Consequences of Aging Population

The planet's human population keeps growing exponentially. In 2022, the world population hit eight billion. Some people have stopped having children out of protest, claiming it is selfish and over-stretches Earth's resources. But the truth is, some places in the world are facing population crises as consequences of aging populations. That's right, you read correctly: many countries, particularly in Europe and East Asia, are in crisis because they don't have enough young people, and it is a considerable burden to take care of so many elderly people who are no longer in the workforce.

Consequences of Aging Population Overview

There are some important terms to understand in population geography and aging populations.

First, society is not uniform across different age groups. In some countries, there is a large population of older people in comparison to younger people. In other countries, it is the opposite and there are more younger people.

Dependency ratio: This calculation measures how many dependents there are in relation to working-age individuals. The calculation is the number of dependents aged 0-14 and the number of people over the age of 65 compared with the total population from the ages of 15 to 64.

Consequences of Aging Populations Dependency Ratio Map StudySmarter

Fig. 1 - Dependency ratios differ around the world and for different reasons (the darker the color, the higher the ratio). Africa has a large young population, while East Asia and Europe have aging populations

As people live longer, they require more resources to support their survival, including housing, food, and most consequentially, medical assistance. Individuals who make it to an advanced age likely need physical and/or medical assistance.

The average age an individual will live in a country is determined by the country's life expectancy. Various factors contribute to life expectancy calculations, such as healthcare availability, environmental conditions, and the prevalence of addictions to substances such as alcohol or opioids. Overall, life expectancy is growing around the world as medicine and technology improve and allows humans to live longer.
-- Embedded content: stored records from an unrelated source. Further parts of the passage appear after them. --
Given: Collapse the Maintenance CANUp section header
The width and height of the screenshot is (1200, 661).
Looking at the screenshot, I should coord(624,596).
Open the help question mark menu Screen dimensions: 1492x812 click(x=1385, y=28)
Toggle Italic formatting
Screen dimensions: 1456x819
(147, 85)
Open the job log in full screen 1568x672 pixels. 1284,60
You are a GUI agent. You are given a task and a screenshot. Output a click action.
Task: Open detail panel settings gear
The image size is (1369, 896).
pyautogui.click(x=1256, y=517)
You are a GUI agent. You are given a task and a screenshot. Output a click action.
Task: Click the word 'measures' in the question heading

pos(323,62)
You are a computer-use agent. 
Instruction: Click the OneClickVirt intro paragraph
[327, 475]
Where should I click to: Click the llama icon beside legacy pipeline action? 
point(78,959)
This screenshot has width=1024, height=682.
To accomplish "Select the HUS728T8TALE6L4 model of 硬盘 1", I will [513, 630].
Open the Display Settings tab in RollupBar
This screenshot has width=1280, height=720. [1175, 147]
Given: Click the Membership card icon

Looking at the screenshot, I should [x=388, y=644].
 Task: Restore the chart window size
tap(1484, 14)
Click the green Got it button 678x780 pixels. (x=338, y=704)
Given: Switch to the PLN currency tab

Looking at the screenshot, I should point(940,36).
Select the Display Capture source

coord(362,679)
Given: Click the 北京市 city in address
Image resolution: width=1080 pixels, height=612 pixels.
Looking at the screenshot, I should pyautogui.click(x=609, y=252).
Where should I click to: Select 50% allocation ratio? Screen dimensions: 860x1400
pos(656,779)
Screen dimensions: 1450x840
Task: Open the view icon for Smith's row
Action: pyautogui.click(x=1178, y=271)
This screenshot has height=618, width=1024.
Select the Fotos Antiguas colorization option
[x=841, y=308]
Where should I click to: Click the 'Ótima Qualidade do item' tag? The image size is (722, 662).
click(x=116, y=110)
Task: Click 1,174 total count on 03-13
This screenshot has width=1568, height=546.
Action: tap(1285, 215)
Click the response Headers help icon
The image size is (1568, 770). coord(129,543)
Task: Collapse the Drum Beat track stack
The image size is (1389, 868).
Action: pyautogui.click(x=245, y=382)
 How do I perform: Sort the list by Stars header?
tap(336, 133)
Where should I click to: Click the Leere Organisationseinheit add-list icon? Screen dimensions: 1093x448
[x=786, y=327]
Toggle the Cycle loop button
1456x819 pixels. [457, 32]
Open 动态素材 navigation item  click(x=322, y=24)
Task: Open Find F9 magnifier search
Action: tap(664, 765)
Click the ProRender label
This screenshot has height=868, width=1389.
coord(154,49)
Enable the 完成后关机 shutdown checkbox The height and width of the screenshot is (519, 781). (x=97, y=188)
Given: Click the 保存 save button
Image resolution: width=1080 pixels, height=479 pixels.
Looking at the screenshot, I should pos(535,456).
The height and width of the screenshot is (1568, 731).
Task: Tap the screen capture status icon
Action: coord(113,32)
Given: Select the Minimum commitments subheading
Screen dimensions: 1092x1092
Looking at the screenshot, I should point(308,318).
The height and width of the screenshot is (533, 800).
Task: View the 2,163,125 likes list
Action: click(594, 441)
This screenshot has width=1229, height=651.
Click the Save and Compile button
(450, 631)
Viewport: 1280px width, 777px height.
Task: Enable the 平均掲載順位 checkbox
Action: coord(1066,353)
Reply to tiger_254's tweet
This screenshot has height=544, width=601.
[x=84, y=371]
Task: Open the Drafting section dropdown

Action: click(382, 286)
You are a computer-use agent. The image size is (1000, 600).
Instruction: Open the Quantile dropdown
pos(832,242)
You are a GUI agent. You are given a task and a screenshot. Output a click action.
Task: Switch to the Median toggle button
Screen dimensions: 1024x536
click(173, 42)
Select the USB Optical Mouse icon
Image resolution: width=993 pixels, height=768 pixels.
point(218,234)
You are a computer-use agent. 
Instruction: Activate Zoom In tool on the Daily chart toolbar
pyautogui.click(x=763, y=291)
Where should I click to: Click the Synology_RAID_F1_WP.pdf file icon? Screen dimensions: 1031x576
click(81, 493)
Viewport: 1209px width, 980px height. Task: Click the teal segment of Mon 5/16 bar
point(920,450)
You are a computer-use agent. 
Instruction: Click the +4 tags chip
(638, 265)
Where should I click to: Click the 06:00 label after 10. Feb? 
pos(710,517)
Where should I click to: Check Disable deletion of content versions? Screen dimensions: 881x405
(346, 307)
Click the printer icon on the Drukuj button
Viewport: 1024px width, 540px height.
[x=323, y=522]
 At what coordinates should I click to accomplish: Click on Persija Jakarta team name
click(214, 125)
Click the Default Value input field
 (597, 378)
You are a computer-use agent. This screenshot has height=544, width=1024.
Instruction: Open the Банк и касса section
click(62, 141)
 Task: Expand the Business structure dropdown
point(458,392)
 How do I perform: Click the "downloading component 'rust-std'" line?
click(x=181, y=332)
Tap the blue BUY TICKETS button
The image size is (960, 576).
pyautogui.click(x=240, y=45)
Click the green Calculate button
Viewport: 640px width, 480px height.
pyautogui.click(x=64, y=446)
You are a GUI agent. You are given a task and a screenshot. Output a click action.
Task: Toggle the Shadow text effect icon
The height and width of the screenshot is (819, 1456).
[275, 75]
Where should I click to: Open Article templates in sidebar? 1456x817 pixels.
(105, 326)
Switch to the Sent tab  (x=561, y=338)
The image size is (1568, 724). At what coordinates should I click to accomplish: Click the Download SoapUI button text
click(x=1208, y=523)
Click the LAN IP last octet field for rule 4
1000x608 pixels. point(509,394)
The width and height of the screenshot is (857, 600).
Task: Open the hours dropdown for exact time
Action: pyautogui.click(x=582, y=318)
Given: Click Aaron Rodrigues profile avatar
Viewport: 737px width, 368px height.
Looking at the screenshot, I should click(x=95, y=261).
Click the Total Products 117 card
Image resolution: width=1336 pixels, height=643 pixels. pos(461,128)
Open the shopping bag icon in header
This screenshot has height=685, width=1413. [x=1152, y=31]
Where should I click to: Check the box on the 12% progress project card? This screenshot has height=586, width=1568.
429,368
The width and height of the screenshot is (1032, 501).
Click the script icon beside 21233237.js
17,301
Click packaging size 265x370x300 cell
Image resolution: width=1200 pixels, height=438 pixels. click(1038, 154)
Life expectancy: The age a newborn can be expected to attain if current death rates do not change.

Increasing life expectancy ought to be celebrated. Individuals can enjoy more years of retirement and family. However, rising life expectancy does not come without challenges, because those who live longer need more care, which costs society money, time, and other resources.

Consequences of Aging Population Life Expectancy Map StudySmarterFig. 2 - Life expectancy

Another important concept is fertility rate. If the fertility rate is around 2.1, this is the replacement rate. That means there are enough children being born to keep the population stable, as two births per mother replaces the mother and father. If the fertility rate drops, the birth rate also drops. As a result, the population growth rate will drop and the population will begin to age.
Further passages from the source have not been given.